The Month of March is the month of spaghetti (and so is every other month). You can speak to your cats, get a historical flashback of Japanese war-time crimes, or answer phone calls about strange sex dreams (or refuse to do so).
Here are the things Haruki characters would do in quarantine.
Make spaghetti while listening to jazz and not picking up phone calls.
For many of Murakami’s characters, being in quarantine means spaghetti time. Spaghetti is a way of life. You should cook spaghetti to live and live to cook spaghetti.
The Year of Spaghetti
https://people.eecs.berkeley.edu/~efros/personal/murakami.txt
Think about your ex-lover from college.
There’s no better time to reminisce the days of youth. Staring at the ceiling, you realize that those days will never come back, yet the stores are closed, and kids aren’t going to school. You’re stuck in time, unable to move forward.
Norwegian wood
Paint/imagining the life of the handsome, rich guy across the street/valley.
Now is the time to unleash your hidden artistic talent. You start painting a portrait of the guy across the street, imagining his life. He is handsome, rich, with implacable taste in clothes. He once shook your hand, you remember, with sincerity and without pretension. It was a handshake that was at once firm and gentle.
Killing the Commendatore
Talk to the little girl next door on the balcony.
You sit on the lawn doing nothing in particular because you don’t have anything to do. The twelve-year-old girl next doors is out on her lawn, smoking a cigarette. She asks if you’d like one.
The Wind-Up Bird Chronicle
Read long Russian novels, not sleep and eat chocolate.
Because you’re working from home, you can work whenever you want.
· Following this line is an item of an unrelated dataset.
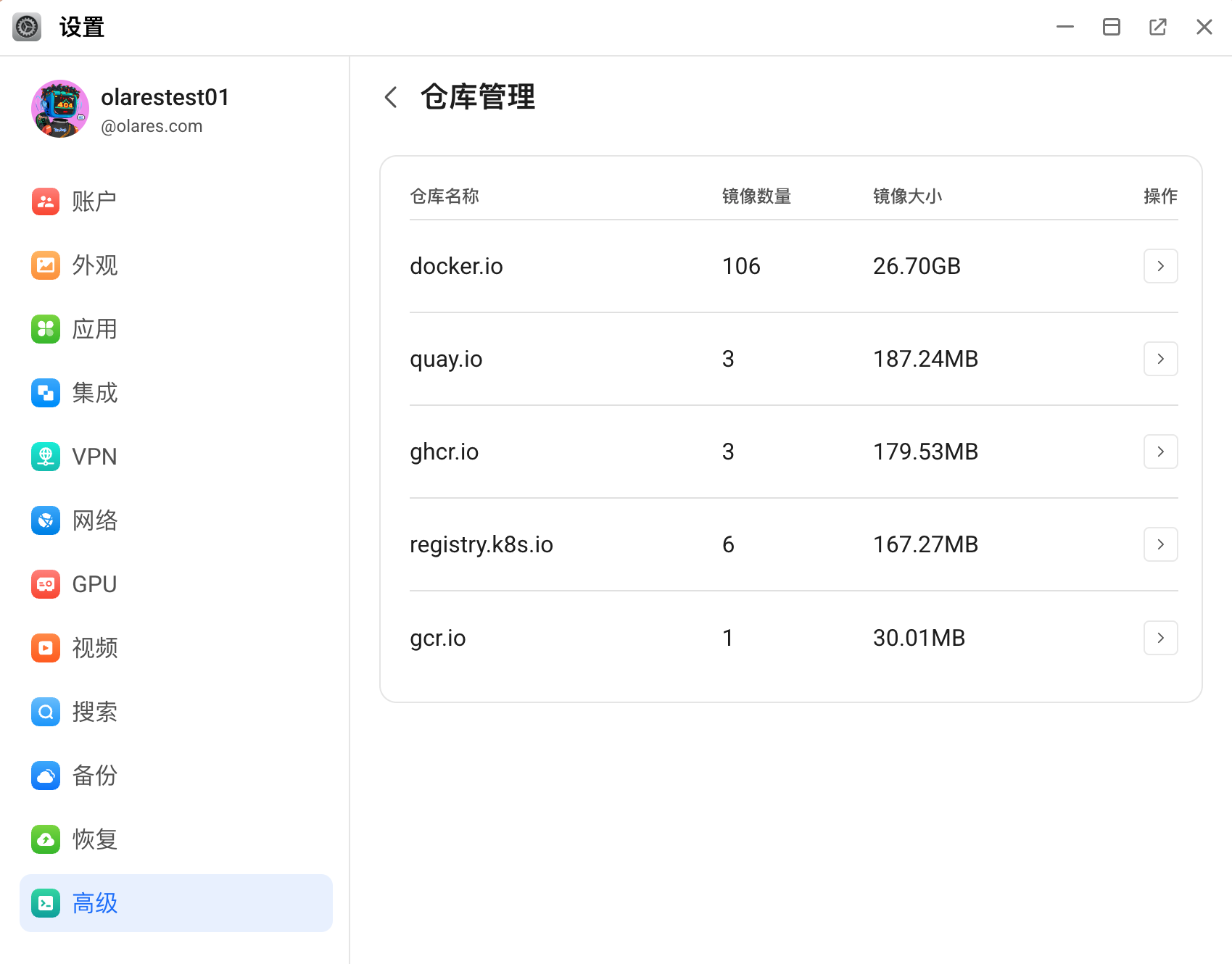
Task: Expand details for docker.io repository
Action: (x=1160, y=266)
You don’t have to wake up in the morning and don’t have to sleep at night. When everyone else is sound asleep, you stay awake, drinking wine, eating chocolate, and reading something by Dostoyevsky. You take your time with every single line. When it becomes bright, you look at the sky and imagine yourself swimming.
Blind Willow, Sleeping Woman
Lying in bed imagining yourself sinking in the sea of post-war American Neo-Colonialism
You wake up because you’re so hungry. There’s nothing to eat in the fridge. You take out your phone, tap Uber Eats and see that McDonald’s is the only place that’s still open.